La détresse religieuse est, pour une part, l’expression de la détresse réelle et, pour une autre, la protestation contre la détresse réelle. La religion est le soupir de la créature opprimée, l’âme d’un monde sans coeur, comme elle est l’esprit de conditions sociales d’où l’esprit est exclut. Elle est l’opium du peuple.
L’abolition de la religion en tant que bonheur illusoire du peuple est l’exigence que formule son bonheur réel. Exiger qu’il renonce à une situation illusoire, c’est exiger qu’il renonce à une situation qui a besoin d’illusions.
La critique de la religion est donc dans son germe, la critique de la vallée des larmes, dont l’auréole est la religion.
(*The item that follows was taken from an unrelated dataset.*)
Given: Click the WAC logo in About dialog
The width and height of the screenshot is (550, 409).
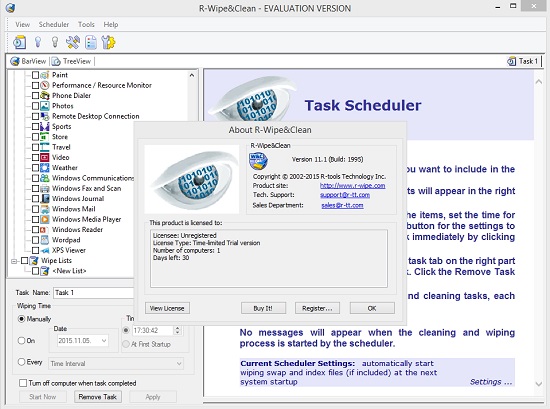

La critique de la religion détruit les illusions de l’homme pour qu’il pense, agisse et façonne sa réalité comme un homme sans illusions parvenu à l’âge de raison, pour qu’il gravite autour de lui-même, c’est à dire autour de son soleil réel. La religion n’est que le soleil illusoire qui gravite autour de l’homme tant que l’homme ne gravite pas autour de lui-même " .


(*) La laïcité est le principe de séparation de l’État et de la religion, ayant pour but de garantir l’impartialité ou la neutralité de l’État à l’égard des confessions religieuses, pour permettre la liberté de conscience tant pour les croyants de différentes confessions, que pour les non-croyants. Par extension, laïcité désigne également le caractère des institutions, publiques ou privées, qui sont indépendantes du clergé.
La laïcité s'oppose à la reconnaissance d'une religion d'État.(Wikipédia).